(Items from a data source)
+++

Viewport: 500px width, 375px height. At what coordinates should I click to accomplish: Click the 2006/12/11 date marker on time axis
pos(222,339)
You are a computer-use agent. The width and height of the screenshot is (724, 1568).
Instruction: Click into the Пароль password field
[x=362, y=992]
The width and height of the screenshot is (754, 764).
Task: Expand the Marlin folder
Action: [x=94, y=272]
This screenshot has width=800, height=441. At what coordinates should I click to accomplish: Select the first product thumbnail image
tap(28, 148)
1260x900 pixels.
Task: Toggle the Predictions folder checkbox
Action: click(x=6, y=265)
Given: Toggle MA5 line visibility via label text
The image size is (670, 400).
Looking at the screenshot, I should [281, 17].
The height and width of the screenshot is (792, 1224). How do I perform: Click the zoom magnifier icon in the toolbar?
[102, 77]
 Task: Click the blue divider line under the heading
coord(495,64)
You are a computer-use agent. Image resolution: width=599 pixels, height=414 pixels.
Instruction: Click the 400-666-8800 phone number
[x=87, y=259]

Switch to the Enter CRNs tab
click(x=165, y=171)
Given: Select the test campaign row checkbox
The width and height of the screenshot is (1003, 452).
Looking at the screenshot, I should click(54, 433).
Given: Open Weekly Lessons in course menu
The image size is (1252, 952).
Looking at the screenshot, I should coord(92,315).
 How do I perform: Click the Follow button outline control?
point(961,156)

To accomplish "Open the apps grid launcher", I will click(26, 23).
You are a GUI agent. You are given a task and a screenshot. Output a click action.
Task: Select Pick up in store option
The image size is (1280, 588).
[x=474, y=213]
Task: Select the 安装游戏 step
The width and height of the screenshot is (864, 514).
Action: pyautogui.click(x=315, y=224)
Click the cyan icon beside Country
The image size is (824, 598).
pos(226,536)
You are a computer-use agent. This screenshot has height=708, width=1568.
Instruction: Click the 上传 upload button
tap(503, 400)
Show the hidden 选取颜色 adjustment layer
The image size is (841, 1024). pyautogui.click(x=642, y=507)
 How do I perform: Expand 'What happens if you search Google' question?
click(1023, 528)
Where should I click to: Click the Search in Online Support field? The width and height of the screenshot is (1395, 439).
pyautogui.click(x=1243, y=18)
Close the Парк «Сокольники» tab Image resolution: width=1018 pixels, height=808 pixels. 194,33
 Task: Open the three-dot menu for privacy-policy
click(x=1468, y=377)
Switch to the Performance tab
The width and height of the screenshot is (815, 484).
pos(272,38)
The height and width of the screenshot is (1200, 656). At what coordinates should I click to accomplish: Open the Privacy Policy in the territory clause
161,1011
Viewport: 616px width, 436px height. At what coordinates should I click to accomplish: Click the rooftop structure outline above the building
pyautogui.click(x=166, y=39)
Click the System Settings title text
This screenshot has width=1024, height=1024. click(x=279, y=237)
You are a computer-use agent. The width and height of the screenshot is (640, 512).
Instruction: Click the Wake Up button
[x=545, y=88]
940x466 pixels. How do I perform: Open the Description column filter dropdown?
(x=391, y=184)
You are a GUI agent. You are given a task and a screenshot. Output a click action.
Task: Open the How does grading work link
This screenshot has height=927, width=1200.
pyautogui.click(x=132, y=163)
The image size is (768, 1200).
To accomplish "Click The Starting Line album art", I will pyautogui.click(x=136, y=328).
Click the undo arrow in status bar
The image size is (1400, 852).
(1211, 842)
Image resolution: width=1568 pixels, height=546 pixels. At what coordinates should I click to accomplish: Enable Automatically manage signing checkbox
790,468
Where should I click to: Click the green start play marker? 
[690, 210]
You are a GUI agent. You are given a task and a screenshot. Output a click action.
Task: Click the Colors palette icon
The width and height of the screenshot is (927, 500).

+++

** Task **
The answer should consist of all the lines above, retyped exactly.

** Answer to the exercise **
Viewport: 500px width, 375px height. At what coordinates should I click to accomplish: Click the 2006/12/11 date marker on time axis
pos(222,339)
You are a computer-use agent. The width and height of the screenshot is (724, 1568).
Instruction: Click into the Пароль password field
[x=362, y=992]
The width and height of the screenshot is (754, 764).
Task: Expand the Marlin folder
Action: [x=94, y=272]
This screenshot has width=800, height=441. At what coordinates should I click to accomplish: Select the first product thumbnail image
tap(28, 148)
1260x900 pixels.
Task: Toggle the Predictions folder checkbox
Action: click(x=6, y=265)
Given: Toggle MA5 line visibility via label text
The image size is (670, 400).
Looking at the screenshot, I should [281, 17].
The height and width of the screenshot is (792, 1224). How do I perform: Click the zoom magnifier icon in the toolbar?
[102, 77]
 Task: Click the blue divider line under the heading
coord(495,64)
You are a computer-use agent. Image resolution: width=599 pixels, height=414 pixels.
Instruction: Click the 400-666-8800 phone number
[x=87, y=259]

Switch to the Enter CRNs tab
click(x=165, y=171)
Given: Select the test campaign row checkbox
The width and height of the screenshot is (1003, 452).
Looking at the screenshot, I should click(54, 433).
Given: Open Weekly Lessons in course menu
The image size is (1252, 952).
Looking at the screenshot, I should coord(92,315).
 How do I perform: Click the Follow button outline control?
point(961,156)

To accomplish "Open the apps grid launcher", I will click(26, 23).
You are a GUI agent. You are given a task and a screenshot. Output a click action.
Task: Select Pick up in store option
The image size is (1280, 588).
[x=474, y=213]
Task: Select the 安装游戏 step
The width and height of the screenshot is (864, 514).
Action: pyautogui.click(x=315, y=224)
Click the cyan icon beside Country
The image size is (824, 598).
pos(226,536)
You are a computer-use agent. This screenshot has height=708, width=1568.
Instruction: Click the 上传 upload button
tap(503, 400)
Show the hidden 选取颜色 adjustment layer
The image size is (841, 1024). pyautogui.click(x=642, y=507)
 How do I perform: Expand 'What happens if you search Google' question?
click(1023, 528)
Where should I click to: Click the Search in Online Support field? The width and height of the screenshot is (1395, 439).
pyautogui.click(x=1243, y=18)
Close the Парк «Сокольники» tab Image resolution: width=1018 pixels, height=808 pixels. 194,33
 Task: Open the three-dot menu for privacy-policy
click(x=1468, y=377)
Switch to the Performance tab
The width and height of the screenshot is (815, 484).
pos(272,38)
The height and width of the screenshot is (1200, 656). At what coordinates should I click to accomplish: Open the Privacy Policy in the territory clause
161,1011
Viewport: 616px width, 436px height. At what coordinates should I click to accomplish: Click the rooftop structure outline above the building
pyautogui.click(x=166, y=39)
Click the System Settings title text
This screenshot has width=1024, height=1024. click(x=279, y=237)
You are a computer-use agent. The width and height of the screenshot is (640, 512).
Instruction: Click the Wake Up button
[x=545, y=88]
940x466 pixels. How do I perform: Open the Description column filter dropdown?
(x=391, y=184)
You are a GUI agent. You are given a task and a screenshot. Output a click action.
Task: Open the How does grading work link
This screenshot has height=927, width=1200.
pyautogui.click(x=132, y=163)
The image size is (768, 1200).
To accomplish "Click The Starting Line album art", I will pyautogui.click(x=136, y=328).
Click the undo arrow in status bar
The image size is (1400, 852).
(1211, 842)
Image resolution: width=1568 pixels, height=546 pixels. At what coordinates should I click to accomplish: Enable Automatically manage signing checkbox
790,468
Where should I click to: Click the green start play marker? 
[690, 210]
You are a GUI agent. You are given a task and a screenshot. Output a click action.
Task: Click the Colors palette icon
The width and height of the screenshot is (927, 500).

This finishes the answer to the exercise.